This is my mother. The photo was taken in the thirties when she and her girlfriends were "enjoying the war" as young singles in Sydney. It's not as old as Tess's Magpie photo but it does have a double significance this week. Last weekend (15 January) was the tenth anniversary of her passing. We were to gather as a family to mark the day but the floods in Brisbane intervened.
Ironically the image we had used as a metaphor for her life on her funeral card was that of the Brisbane River flowing ever onward. And now here we are, under water.
On the back of the funeral card we had included the recipe for her famed 'Boiled Fruit Cake".
Many have tried and many have failed to reproduce the moist rich flavour which she was able to produce every time. We always suspected that as her parting joke she had surely left out a secret ingredient from the recipe. So, as my tribute to my mother I have, this evening, attempted for the first time, to follow in her boiled fruit cake footsteps. To compensate for the missing secret ingredient I have added, perhaps recklessly, my own additions - which I will share with you not knowing if they will enhance or destroy the masterpiece.

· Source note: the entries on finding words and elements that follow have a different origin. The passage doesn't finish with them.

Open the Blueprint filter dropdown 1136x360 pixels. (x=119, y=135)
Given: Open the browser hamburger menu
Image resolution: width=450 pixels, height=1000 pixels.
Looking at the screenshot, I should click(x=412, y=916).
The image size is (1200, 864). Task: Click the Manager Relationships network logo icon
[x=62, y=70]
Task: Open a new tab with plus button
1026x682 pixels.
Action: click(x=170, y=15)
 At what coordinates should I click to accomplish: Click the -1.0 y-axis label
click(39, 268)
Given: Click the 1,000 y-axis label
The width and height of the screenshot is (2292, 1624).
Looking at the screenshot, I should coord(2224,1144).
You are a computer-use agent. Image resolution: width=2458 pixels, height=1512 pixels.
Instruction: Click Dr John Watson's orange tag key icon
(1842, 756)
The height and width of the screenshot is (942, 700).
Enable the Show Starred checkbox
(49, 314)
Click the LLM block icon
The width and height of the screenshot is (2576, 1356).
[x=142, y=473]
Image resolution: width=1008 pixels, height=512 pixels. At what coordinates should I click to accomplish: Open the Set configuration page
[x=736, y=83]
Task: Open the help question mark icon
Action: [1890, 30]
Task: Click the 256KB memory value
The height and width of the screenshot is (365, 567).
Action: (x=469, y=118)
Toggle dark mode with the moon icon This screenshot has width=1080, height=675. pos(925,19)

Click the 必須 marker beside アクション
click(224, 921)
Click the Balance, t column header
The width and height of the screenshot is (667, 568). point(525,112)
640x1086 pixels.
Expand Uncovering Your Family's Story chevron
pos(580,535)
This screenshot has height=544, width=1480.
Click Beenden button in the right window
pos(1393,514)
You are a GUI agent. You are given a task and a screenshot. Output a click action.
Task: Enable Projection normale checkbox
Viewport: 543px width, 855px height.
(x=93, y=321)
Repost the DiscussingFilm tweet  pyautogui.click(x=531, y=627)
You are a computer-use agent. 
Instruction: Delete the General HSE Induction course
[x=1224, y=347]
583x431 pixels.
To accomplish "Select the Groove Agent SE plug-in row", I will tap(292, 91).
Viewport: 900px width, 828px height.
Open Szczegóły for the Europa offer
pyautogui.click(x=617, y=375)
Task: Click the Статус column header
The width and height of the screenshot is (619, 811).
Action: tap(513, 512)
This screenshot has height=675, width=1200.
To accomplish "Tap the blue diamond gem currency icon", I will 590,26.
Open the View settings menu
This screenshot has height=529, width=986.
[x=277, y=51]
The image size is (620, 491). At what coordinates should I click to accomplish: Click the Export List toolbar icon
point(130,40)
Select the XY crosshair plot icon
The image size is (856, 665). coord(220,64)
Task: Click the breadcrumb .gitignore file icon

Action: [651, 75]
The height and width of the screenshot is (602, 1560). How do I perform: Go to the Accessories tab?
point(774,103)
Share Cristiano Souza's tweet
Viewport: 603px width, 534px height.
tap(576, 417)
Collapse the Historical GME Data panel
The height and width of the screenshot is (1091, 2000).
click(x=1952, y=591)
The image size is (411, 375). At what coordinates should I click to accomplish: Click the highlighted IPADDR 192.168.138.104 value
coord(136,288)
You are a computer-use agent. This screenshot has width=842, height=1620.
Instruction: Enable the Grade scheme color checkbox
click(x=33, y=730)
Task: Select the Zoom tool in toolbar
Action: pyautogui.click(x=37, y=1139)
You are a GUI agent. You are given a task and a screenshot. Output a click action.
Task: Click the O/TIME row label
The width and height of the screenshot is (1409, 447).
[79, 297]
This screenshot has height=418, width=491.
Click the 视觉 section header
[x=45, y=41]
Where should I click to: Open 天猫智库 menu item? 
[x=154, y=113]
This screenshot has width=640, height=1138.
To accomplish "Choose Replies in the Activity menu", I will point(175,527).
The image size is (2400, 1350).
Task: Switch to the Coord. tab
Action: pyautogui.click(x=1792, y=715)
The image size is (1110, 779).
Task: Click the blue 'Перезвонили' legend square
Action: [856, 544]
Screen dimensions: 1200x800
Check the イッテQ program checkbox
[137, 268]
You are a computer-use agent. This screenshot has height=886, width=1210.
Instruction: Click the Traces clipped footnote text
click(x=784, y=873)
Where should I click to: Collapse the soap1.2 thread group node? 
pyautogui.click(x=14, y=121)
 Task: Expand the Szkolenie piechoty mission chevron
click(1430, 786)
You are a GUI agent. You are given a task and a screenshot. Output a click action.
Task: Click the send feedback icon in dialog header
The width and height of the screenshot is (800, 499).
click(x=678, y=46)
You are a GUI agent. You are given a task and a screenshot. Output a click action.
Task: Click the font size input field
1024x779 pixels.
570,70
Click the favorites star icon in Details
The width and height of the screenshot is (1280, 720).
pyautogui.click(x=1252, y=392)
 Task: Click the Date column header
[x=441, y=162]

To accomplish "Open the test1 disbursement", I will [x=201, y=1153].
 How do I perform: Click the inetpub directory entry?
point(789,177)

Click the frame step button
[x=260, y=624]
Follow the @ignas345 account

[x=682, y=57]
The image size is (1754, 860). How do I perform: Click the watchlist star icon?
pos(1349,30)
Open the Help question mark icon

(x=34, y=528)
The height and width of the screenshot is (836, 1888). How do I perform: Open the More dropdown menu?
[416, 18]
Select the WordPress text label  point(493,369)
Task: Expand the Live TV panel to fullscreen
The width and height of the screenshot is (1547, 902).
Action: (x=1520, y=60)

I have dropped in a few pieces of quality dark chocolate; tossed in a handful of blanched almonds and added a half a cupful of almond meal with the flour. Oh, and a dash of rum early in the process - with a whiskey chaser on the side for the cook (irish whiskey of course). The test, as they say, will be in the tasting. The other device she used to fool us was her handwriting which i will leave you to decipher. (I can post a typed recipe if you're interested)
To my mother (written 10 years ago - my mother was a big talker, hence the last line.)
In the photo album with triangular paper corners
You and Clare and Eileen Connolly
Dressed in your hand-stitched pinafores of crepe,
Sepia toned in the rusty colours of the thirties
Off to another dance at the Hyde Park Y
Your faces alive with the fresh expectations of youth.
Sixty years on, in your parting hours
You lay, almost daintily under the bedcovers
Your young girl's frame returned
Your eyes still sparkling with the innocence of an angel
And smilingly, peacefully, you accepted life moment by moment
Generously offering tidbits of memory and sustenance to those around you
Filling the silences with your gentle touch
Reminding us of who we are and where we've come from.
There will be silences when you're gone
More than enough for us to remember you by.